Protesters on Sunday wore black clothes and protective face masks, waving black flags along with the Israeli flag. Many were seen carrying banners and placards reading slogans like “Let Democracy Win”, “Save The Democracy” and “Crime Minister” – referring to Netanyahu, who has been indicted in several corruption cases in which he could soon face trial.
Protesters were required to maintain social distancing norms and stood two meters apart, as well as keeping a distance of 10 meters between each group of 10 protesters. The organizers had marked spots where the protesters could stand and speakers made announcements reminding them to exercise safety and maintain distance from each other.
Over 5,000 Israelis participated in the protests on Sunday, as per the organizers. Thousands more took part in virtual protests on Facebook Live and Zoom. A large contingent of the Israeli police force was also present at the site to keep an eye on the protesters.
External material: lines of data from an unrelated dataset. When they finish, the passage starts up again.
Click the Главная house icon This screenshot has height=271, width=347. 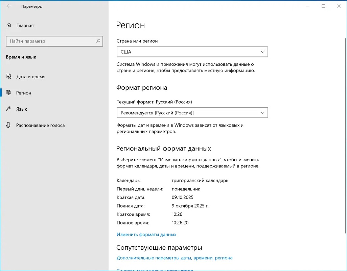(x=9, y=25)
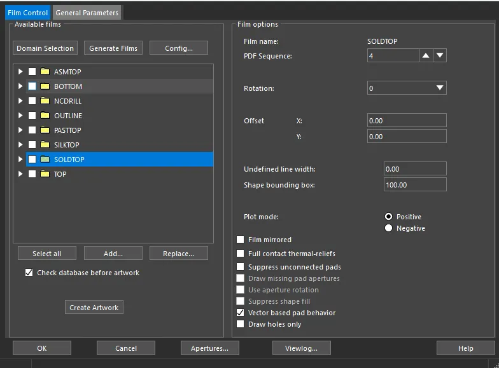The height and width of the screenshot is (368, 499).
Task: Click the Create Artwork button
Action: click(94, 308)
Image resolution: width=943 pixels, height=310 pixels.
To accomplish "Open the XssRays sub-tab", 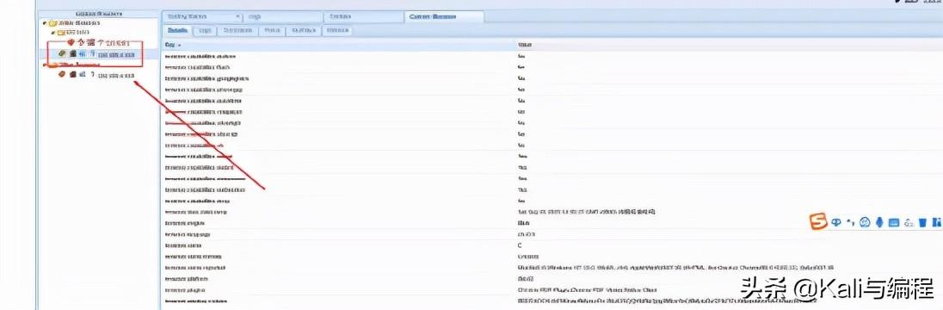I will click(x=305, y=30).
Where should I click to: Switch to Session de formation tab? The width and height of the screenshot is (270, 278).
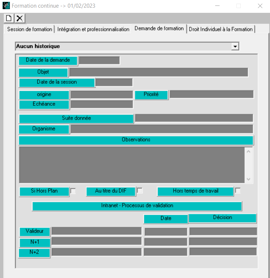pyautogui.click(x=29, y=29)
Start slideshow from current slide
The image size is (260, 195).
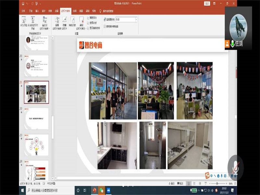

The Black Flag movement protests first began in Israel in March in response to the government’s anti-democratic coronavirus-related policies, which included authorizing Israeli security and intelligence agencies to track mobile phones of citizens. A huge motorcade of cars had proceeded towards Jerusalem to protest these measures installed under the cover of fighting COVID-19.
Israel has so far reported approximately 13,000 cases of COVID-19 with 172 deaths. Due to the lockdown, Israelis are forced to stay indoors and all shops and commercial businesses have been closed, leading to massive financial losses and a rising unemployment rate – almost 26%. The interim caretaker Israeli cabinet on Sunday approved the decision to reopen some shops, schools for children with special needs, and allow small prayer meetings.
Israel has been mired in political turmoil for the last one year due to three inconclusive elections in the span of 12 months. Following the most recent general election in which neither caretaker prime minister Netanyahu nor his former army chief and current main opposition rival Benny Gantz secured a majority, talks form a unity government were started between the two.
However, the talks failed to yield any fruitful results, and the duo missed last Thursday’s deadline to form a coalition government. Subsequently, the Israeli parliament was re-tasked with the job of government formation. If the parliament fails to nominate a candidate for prime minister and a cabinet is not approved within the next 21 days, Israel will be looking at the prospect of a fourth general election in little more than a year. The date for the possible next general election has already been set for August 4.